Il Castello di Nicastro

castelloIl Castello Normanno-Svevo di Nicastro fu costruito verso la metà dell’XI secolo da Roberto il Guiscardo per difendere la piana di Sant’Eufemia dagli eventuali incursori. Successivamente fu fatto ampliare da Federico II, all’intero vi furono costruite anche delle caserme che poi vennero adibite a carcere. Fu fortemente danneggiato dal terremoto del 1638.

Federico II, era figlio di Enrico IV e di Costanza d’Altavilla.
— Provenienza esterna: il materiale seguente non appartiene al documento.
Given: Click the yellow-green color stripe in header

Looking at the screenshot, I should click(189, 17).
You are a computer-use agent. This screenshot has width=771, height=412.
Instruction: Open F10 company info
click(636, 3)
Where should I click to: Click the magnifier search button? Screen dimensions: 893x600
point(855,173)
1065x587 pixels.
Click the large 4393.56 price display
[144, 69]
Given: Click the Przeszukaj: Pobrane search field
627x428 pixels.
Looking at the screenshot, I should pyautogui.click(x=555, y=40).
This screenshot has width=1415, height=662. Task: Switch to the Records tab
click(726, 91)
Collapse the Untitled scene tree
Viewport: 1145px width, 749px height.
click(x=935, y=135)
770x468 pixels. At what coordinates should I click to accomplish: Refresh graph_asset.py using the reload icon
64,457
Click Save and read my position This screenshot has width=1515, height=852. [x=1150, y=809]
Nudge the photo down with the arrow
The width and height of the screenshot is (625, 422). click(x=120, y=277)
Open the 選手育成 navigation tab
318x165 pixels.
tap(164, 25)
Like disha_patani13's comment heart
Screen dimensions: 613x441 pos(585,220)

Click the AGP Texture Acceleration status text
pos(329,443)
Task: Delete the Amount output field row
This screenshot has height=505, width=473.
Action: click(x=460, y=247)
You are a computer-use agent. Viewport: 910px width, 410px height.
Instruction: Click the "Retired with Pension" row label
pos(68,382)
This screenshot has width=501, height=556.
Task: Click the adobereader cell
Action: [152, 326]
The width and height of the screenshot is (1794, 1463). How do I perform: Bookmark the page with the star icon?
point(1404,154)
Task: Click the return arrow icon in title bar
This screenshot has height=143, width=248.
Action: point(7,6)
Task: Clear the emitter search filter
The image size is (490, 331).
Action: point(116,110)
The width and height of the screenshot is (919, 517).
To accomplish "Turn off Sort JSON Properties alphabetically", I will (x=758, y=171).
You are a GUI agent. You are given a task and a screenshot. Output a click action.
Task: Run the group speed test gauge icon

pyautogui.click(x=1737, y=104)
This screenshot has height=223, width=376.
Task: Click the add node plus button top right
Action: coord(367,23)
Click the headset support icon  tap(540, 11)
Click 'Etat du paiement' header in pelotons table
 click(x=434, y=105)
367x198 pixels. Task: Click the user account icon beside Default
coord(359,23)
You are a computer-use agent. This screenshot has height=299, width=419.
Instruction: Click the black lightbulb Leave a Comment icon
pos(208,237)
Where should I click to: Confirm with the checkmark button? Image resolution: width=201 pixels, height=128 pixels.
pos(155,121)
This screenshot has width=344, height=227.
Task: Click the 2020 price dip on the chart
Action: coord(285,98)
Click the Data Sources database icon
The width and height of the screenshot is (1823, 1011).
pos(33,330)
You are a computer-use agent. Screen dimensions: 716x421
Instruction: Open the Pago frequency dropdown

Nel 1198, alla morte prematura del padre e della madre, Federico ha solo 4 anni ed eredita la corona di imperatore di Germania e quella del Regno Normanno, che comprendeva Sicilia ed Italia meridionale. Nel Regno di Sicilia Federico costruisce uno stato monarchico centralizzato. Per controllare il territorio fece costruire molti castelli e concesse pochissime autorità ai governi delle città. Sotto la dominazione sveva Nicastro è occasionalmente dimora dell’imperatore Federico II, che pernottava in località Palazzo, dove c’era la sua lussuosa abitazione. Amava dedicarsi alla caccia con il falcone, uno dei suoi tanti hobby preferiti, nei boschi del Carrà e di Girifalco. Di lui c’è rimasto un trattato sulla caccia, dal titolo “De Arte Venandi Cum Avibus”. Nel castello l’imperatore tenne prigioniero il figlio ribelle Enrico, che due anni più tardi morirà tragicamente le montagne di Martirano.

Enrico VII di Germania, figlio primogenito di Federico Il e di Costanza d’Aragona, nel 1212 ad un anno d’età fu incoronato re di Sicilia come coreggente del regno. Nel 1220, all’età di soli nove anni, fu eletto re di Germania ed incoronato nel 1222. Sposò Margherita d’Austria da cui ebbe due figli: Federico di Hohenstaufen ed Enrico di Hohenstaufen. La sua presenza sul trono tedesco era diventata una nuova speranza per Federico, quella di realizzare il suo sogno di unire concretamente il Regno di Germania con quello di Sicilia. Ma tutte le prospettive svanirono perché Enrico, maggiorenne, si dimostrò avversario dei progetti paterni. Nella dieta di Magonza del 15-8-1235 venne dichiarato traditore e dopo fu fatto prigioniero e i suoi diritti trasferiti al secondo genito Corrado IV. Enrico prima venne rinchiuso nella fortezza di Heidelberg in Germania, poi nel 1238 nel Castello di S. Fele in Lucania e nel 1240 nel Castello di Nicastro. Qui, Federico, temendo che si tramasse per liberarlo, ordinò che venisse trasferito nel castello di S.Marco Argentano, ma il principe morì prima di giungervi il 10-2-1242. Il padre gli fece rendere molti suffragi e con grande pompa venne sepolto in una ricca tomba nel Duomo di Cosenza.